うわべだけの平穏

 今日ももうすぐ戦いレースが始まる。

 あなたと共有する最高に忌まわしい、だけど最高に濃密な時間が始まりを告げる。


 あなたにはできるだけ遠くにいてほしい。

 けれど、あなたの気配が消えた空間は寂しくてしかたない。

 顔も見たくない。でも会わずにはいられない。思考回路が滅茶苦茶にこんがらがる時間が、永遠にも長く感じられる。


「あら、元気してた?」


 それでも一度顔を合わせてしまえば、あとの会話は自分でも意外なほど弾む。

 ただし、二人の間でいつの頃からか、暗黙のうちに交わされた契約。

 レースの話はしない。自転車バイクの話もしない。


 ここのパスタ、麦もゆで加減も最高。

 私はちょっと、お米が恋しい。

 ジェラートは柔らかくて甘いのが好き。

 私は甘さ控えめのあんみつを食べたい。


 やっぱりたまにはワインくらい飲みたいわよね。

 私はお酒はいいかな。香りのいいお茶があれば満足。


 山はやっぱりステルヴィオね。とてもじゃないけど人間は近寄れない雰囲気が最高。

 ステルヴィオなんて高いだけで不格好よ。富士の美しさを一度生で見てみなさい。


 シャンプー変えたのね。髪がふわっとして柔らかくなった感じ。香りも優しい。

 そのルージュ、少し暗めの色があなたの真っ白な肌をよく引き立ててる。

 やっぱり私たちにはGirls Love Dirt! だと思うの。

 私は普段はもっとおしゃれしたい。ひらひらしたスカートも履きたい。


 ねえ、胸が大きくなるいい方法って知らない?

 胸なんて、大きくったって私たちには邪魔で重たいだけよ。

 そういえば彼とはどう? まだ籍は入れないの?

 それがアイツの悪い癖でね、また男の子に手を出して。今さら怒る気にもなれないけど。

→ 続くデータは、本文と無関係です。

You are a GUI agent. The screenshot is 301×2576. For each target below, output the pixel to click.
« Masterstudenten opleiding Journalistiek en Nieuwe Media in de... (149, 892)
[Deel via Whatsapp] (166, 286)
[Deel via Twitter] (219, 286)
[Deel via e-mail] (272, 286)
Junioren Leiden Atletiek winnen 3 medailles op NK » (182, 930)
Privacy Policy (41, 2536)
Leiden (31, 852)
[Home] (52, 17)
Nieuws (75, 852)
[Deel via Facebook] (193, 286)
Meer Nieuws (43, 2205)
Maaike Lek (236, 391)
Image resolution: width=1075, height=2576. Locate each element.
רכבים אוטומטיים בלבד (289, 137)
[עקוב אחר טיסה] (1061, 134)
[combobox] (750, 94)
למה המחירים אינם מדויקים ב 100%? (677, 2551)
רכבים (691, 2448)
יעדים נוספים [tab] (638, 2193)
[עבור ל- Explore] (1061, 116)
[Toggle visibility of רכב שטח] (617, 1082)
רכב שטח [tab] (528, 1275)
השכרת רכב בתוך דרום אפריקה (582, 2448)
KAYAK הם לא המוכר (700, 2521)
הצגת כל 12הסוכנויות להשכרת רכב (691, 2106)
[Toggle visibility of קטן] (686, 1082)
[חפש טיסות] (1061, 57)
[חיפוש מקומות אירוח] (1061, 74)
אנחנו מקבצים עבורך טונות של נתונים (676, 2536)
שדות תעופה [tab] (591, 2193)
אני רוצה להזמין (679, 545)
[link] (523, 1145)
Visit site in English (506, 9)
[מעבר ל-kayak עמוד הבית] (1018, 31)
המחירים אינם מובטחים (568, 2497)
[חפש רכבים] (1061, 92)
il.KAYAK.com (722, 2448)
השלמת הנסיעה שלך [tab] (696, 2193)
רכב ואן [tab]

 マンネリなら、私が一肌脱いでもいいわよ。今フリーだし、彼、ルックスは好みだし。

 そうね、気が向いたらまた頼むわ。アイツも、あなたみたいな美人を相手にできるならって。


 一見仲のいい、でも微妙にかみ合わない会話がしばしの間弾む。


 つかの間の日常を終えて走り出すまでの時間。これだけは慣れることはない。たぶん、この先もずっと。

 振り払っても振り払っても、不吉な予感が脳を支配する。

 ここで転倒クラッシュする。ここでコースアウトする。最悪の事態に至る。

 そんなことばかり考えて、どんどん走るのが怖くなっていく。

 メカニックとの会話ビジネストークなんて、この感情を薄れさせるどころかますます濃くしていくだけ。

 だけどそんな懊悩おうのうも、待機位置ネクストポジションについてあなたの背中を見たとたんに、きれいに雲散霧消する。

 そのあと考えられるのは、あなたを打ち倒すことだけ。